Caution is good. Chewing on your thoughts before you dish them out at the first impulse is usually wise. But this fear of messing up, of saying the wrong thing to the point that you say nothing at all, isn’t.

A loooooong while back, I confessed I was really struggling to hold a biblical view of  what I referred to as “craftology.” When have I spent too much time and/or money on beautifying my home and closet? How do I know when I’m being unwise or unloving in how I’ve chosen to invest my energy? If it isn’t practical is it right?

I’m still struggling in my heart to understand how crafts and fashion fit into kingdom building {that which involves making disciples and ultimately points to the glory of God}. Enjoying creativity and beauty when I see no glaringly obvious direct link to eternal purpose is often hard for me.

Let me be clear, I see this struggle as a fault. It is a fault. These concerns are often driven out of fear and not of faith; fear of how other Christians view me, fear of wasting my time, an unrighteous fear of God.

And yet, I see profit to the struggle as long as the struggle produces a conclusion rooted in faith and does not abandon me to immobilizing fear.

So here are my imperfect thoughts regarding a biblical view of “craftology.” They may be totally wrong, and I invite you to tell me if they are.

1. We are created in the image of God 
God is a creator {Gen. 1}, and since we are made in His image {Gen. 1:27}, we have been given a creative nature. This is a good gift and a reflection of a good God.

2. God is the giver of creative skill 
If the skills that we possess are from God {Ex. 35:30-35}, then using those skills reflects His greatness and beauty.

3. God’s creation isn’t always practical 
This is what bogs me down the most. My conscience will readily agree to the first two, but investing time and energy in something that has no immediate purpose or practical use really trips me up. Then someone urged me to consider how many things God created that are simply for us to enjoy.

Sunrises/Sunsets – beautiful ones. This was the first example that came to my mind. How beautifully impractical.

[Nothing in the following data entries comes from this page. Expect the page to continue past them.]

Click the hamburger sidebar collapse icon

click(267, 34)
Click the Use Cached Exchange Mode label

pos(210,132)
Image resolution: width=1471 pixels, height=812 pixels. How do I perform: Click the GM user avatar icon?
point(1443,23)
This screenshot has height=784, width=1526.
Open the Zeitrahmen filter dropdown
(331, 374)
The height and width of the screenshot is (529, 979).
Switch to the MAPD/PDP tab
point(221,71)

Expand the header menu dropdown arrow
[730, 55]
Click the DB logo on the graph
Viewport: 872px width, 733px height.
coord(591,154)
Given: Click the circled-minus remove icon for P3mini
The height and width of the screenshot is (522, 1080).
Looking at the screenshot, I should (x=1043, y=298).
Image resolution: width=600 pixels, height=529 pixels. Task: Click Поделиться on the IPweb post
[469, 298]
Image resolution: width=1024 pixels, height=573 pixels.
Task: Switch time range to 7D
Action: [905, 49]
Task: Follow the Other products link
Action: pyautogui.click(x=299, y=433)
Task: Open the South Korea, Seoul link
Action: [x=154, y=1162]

4. Having been made in the image of God, we too have a tendency to step back and enjoy our finished work. 
And the end of each day of creation, God reviewed His work and said, “It is good.” This never occurred to me before until I read Doug Wilson’s article on Desiring God. This is why I look back over my shoulder at the clean stack of dishes on the kitchen counter with such satisfaction. It’s a job well done. We admire well-mowed lawns because God admires His work and we are made in His image. I highly recommend this article to you. There is rich, freeing, truth there.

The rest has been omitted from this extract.